The US House Ethics Committee published Thursday a report that found “substantial evidence” that Representative George Santos (R-NY) violated federal criminal law. Specifically, the report finds that Santos filed false or incomplete campaign reports, used campaign funds for personal purposes, engaged in fraudulent conduct, and violated the Ethics in Government Act. Santos now faces another expulsion vote, after he survived a previous vote in early November.

The committee’s findings rely heavily on a 56-page report assembled by the Investigative Subcommittee (ISC) that presented evidence of Santos’ alleged wrongdoing. Central to the ISC report is Santos’ propensity for dishonesty and his tendency to misrepresent information. The ISC concluded by recommending that the Ethics Committee should immediately refer these allegations to the Department of Justice (DOJ) and publicly condemn Santos’ conduct. A statement from Chairman of the Committee on Ethics Michael Guest (R-MS) confirmed the Committee’s decision to adopt the ISC’s report and recommendations.
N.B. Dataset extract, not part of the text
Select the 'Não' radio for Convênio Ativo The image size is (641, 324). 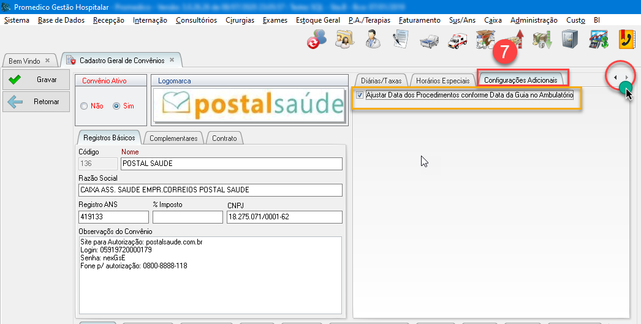click(85, 106)
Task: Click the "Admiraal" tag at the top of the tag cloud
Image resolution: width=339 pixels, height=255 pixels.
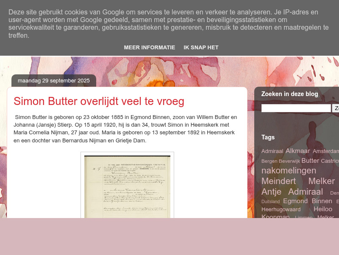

Following the release of the report, Santos announced that he will not seek re-election in 2024. According to his post on X:

[The report] is a disgusting politicized smear that shows the depths of how low our federal government has sunk. Everyone who participated in this grave miscarriage of Justice should all be ashamed of themselves…I am humbled yet again and reminded that I am human and I have flaws, but I will not stand by as I am stoned by those who have flaws themselves. I will continue on my mission to serve my constituents up until I am allowed. I will however NOT be seeking re-election for a second term in 2024 as my family deserves better than to be under the gun from the press all the time.

The questions lodged against Santos’ character are not unprecedented. In October, Santos was accused of nine counts of wire fraud, four counts of making false statements, three counts of unlawful money transfers amounting to over $10,000, two counts of falsifying records or documents, two counts of aggravated identity theft, access device fraud, theft of public money and conspiracy to commit offense against the US. Santos pleaded not guilty to all of the criminal charges. Also, earlier this month, he was subject to expulsion vote from the House, though he was not ultimately expelled.